Seek the peace and prosperity of the city to which I have carried you into exile. Pray to the Lord for it, because if it prospers, you too will prosper.”

Jeremiah 29:7

It can’t have been easy for the Israelites to hear this advice, when they were living in so much uncertainty, yet Jeremiah knew something about how to survive – and thrive – in exile: instead of allowing themselves to sink into bitterness and despair, they should try to live in peace and seek the good of all those around them, and to accept the constraints upon them at that time. In this context they could draw much hope from verse 11, because they understood that Jeremiah wasn’t giving false hope, but that he was encouraging them with God’s plans for their good in every situation they found themselves in.

How can we apply it to ourselves, and our own exiles? How can we embrace and accept this situation when it is so out of kilter with what we are used to, and we cannot imagine our lives in it? I think that a decision to be courageous in the midst of the storm does not come easily, but can be a decision for the good of us all, not least for our own mental health. That decision to accept and to settle where we are may be about finding the positive – for me, it will give me a chance to finish writing a couple of books I’ve been working on.
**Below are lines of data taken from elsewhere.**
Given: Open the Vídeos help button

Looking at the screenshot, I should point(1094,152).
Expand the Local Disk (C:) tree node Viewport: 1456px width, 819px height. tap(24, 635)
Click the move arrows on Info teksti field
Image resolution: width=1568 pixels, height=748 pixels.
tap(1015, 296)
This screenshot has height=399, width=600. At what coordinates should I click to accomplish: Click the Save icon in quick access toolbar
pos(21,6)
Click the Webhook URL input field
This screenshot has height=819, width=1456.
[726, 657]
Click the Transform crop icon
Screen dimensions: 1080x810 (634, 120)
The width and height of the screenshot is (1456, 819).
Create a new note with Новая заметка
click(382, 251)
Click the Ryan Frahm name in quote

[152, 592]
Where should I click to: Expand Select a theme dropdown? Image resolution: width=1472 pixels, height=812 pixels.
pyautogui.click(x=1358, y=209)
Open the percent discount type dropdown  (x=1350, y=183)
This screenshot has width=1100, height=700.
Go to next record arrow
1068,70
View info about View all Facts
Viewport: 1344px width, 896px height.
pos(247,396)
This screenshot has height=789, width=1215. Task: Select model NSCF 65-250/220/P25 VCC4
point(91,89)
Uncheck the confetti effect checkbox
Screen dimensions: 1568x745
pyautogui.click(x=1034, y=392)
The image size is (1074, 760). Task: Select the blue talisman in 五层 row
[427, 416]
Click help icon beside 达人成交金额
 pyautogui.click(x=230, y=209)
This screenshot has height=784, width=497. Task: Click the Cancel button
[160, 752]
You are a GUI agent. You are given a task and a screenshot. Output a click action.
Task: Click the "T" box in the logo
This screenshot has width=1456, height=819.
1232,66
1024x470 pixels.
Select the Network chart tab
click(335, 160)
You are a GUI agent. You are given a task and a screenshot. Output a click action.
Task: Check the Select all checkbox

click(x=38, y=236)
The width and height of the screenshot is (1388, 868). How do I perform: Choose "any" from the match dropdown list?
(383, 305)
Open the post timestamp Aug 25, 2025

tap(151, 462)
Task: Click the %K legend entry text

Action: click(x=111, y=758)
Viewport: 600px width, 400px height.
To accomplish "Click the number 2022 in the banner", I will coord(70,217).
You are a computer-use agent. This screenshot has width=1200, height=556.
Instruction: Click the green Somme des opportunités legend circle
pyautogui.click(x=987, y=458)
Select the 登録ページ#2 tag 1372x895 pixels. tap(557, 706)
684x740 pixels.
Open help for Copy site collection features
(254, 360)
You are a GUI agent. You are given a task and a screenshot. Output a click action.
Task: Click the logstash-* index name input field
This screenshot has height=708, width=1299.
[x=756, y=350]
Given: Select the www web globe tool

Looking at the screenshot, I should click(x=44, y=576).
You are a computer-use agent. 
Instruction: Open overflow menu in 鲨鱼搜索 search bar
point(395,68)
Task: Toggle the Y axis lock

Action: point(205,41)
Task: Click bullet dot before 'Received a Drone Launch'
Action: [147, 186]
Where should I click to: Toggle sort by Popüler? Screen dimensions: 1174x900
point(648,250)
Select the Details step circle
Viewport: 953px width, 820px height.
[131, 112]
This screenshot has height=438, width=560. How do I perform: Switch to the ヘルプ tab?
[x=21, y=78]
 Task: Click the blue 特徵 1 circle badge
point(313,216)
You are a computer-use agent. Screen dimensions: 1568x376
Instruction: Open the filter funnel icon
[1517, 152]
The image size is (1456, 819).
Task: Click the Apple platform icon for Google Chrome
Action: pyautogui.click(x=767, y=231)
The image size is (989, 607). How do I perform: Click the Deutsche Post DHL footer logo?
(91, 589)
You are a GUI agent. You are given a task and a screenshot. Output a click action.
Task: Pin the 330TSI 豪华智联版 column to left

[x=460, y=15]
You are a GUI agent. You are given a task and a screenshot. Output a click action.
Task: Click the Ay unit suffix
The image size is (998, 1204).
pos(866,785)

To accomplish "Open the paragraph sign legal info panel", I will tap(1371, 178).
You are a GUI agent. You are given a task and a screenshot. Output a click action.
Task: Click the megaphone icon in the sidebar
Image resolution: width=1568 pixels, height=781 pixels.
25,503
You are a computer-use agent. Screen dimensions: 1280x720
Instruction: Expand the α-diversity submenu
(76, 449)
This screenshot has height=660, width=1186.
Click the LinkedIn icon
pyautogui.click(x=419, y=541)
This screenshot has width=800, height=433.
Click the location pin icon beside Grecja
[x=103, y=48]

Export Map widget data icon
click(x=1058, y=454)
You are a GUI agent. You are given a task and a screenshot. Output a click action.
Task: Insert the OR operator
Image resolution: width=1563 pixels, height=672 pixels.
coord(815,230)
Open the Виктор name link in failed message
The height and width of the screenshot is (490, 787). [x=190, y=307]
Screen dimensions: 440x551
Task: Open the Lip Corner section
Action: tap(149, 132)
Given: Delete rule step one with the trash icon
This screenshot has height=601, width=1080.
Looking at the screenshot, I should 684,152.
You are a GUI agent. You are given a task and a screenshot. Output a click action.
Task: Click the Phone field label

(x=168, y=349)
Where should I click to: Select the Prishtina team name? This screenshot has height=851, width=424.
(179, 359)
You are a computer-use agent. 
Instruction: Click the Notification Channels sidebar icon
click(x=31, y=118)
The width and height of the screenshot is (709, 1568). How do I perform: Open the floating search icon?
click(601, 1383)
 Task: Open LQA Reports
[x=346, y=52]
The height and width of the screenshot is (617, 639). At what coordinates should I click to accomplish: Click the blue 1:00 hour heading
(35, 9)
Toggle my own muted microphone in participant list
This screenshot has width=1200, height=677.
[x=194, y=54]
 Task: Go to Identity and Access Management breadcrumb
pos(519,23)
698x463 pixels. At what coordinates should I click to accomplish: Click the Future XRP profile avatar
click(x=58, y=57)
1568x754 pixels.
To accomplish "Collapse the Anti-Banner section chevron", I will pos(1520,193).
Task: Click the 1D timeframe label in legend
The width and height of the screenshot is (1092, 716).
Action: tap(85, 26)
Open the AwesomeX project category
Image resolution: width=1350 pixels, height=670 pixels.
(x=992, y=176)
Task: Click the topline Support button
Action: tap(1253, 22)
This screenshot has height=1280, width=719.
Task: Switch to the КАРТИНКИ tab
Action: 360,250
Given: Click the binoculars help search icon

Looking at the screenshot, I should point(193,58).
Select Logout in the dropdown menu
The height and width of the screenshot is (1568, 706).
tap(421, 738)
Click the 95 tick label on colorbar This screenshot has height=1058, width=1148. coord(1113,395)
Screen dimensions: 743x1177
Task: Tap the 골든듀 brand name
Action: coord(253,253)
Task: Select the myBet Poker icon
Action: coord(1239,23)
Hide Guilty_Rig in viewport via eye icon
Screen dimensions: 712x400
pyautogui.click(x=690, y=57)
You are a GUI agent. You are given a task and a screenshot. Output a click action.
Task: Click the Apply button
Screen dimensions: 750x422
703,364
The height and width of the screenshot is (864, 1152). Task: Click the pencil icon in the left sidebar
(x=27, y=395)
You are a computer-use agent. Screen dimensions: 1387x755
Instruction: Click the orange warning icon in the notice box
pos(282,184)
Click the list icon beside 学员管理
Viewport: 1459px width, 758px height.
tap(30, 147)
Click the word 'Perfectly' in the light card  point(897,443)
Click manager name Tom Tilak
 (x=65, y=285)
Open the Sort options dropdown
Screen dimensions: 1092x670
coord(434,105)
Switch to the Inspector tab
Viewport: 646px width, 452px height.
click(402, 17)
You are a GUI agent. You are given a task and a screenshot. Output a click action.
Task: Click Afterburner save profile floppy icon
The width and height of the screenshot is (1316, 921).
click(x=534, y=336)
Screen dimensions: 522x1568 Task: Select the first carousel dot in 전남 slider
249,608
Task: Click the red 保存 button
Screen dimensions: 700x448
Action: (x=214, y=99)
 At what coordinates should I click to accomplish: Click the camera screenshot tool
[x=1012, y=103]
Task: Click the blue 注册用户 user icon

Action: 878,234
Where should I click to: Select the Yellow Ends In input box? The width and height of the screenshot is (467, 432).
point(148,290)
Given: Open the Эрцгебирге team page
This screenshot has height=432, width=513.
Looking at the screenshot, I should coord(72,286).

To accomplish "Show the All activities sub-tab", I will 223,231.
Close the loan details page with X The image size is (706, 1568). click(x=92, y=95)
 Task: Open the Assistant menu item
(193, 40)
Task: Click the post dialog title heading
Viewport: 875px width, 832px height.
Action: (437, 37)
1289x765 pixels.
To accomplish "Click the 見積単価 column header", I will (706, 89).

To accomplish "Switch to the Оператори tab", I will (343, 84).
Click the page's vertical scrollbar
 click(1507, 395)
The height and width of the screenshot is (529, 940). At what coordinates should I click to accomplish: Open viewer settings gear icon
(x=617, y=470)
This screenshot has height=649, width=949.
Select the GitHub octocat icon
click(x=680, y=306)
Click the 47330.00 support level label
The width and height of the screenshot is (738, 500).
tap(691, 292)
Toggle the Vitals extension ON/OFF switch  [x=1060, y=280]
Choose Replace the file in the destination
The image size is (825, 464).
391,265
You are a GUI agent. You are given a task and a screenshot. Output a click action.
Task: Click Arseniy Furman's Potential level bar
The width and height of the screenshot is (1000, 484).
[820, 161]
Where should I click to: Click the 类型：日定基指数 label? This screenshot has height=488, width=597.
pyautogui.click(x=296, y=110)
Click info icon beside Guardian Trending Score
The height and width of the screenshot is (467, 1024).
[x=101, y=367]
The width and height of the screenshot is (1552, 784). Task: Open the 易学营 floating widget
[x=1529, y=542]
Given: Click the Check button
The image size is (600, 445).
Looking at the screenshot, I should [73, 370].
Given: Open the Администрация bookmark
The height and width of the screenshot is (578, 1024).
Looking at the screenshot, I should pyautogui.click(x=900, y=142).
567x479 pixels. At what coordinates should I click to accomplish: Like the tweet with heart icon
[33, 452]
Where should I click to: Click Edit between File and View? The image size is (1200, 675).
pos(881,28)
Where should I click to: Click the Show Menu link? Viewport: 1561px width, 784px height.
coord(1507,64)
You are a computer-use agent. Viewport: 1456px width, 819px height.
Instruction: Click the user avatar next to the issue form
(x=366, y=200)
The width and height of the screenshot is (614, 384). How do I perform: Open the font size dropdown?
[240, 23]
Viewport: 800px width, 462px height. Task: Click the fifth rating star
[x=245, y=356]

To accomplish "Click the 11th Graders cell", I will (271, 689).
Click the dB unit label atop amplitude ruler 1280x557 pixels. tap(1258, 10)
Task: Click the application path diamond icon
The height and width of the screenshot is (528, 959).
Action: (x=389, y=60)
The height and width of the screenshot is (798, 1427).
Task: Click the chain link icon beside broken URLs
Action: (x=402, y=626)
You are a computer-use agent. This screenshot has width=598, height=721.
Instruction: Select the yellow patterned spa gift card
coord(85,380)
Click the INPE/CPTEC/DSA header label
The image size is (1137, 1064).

For others it may be time in the garden or to decorate your home. I know that for many it is so difficult to find any positives in this, dear friends, and I am not minimising this – but a ‘count your blessings’ mindset can be helpful, a daily decision towards gratitude for that which we have and those whom we love.

Perhaps most of all, what can help us is a call to hope. Hope always lurks round the darkest of corners, pinpricks of light nudging through the gloom and drawing us towards greater illumination. For me, the greatest hope is to be found in Jesus, who knows better than all of us what it is like to be a stranger in a strange land, away from all he knows and loves and longing for things to be right once again. Jesus understands our fears and our loneliness, experiencing the greatest burden of these we could ever imagine, and far beyond that. The hope we find in Jesus is long and deep, it’s high and wide, it’s far reaching and inexpressible, it’s soothing and it’s glorious. Even in our isolation we can reach for this hope and take hold of it and live within the great wild spaces it offers to us.

Even in our isolation we can reach for this hope and take hold of it and live within the great wild spaces it offers to us. Come and join with me on this uncertain journey as we begin to live in our exiles. Click To Tweet

For those who are living in uncertainty today, may you catch enticing glimpses of this hope that shatters darkness. May you know the peace that goes far beyond understanding, and the love that contains you, that surrounds you both in joy and in exile.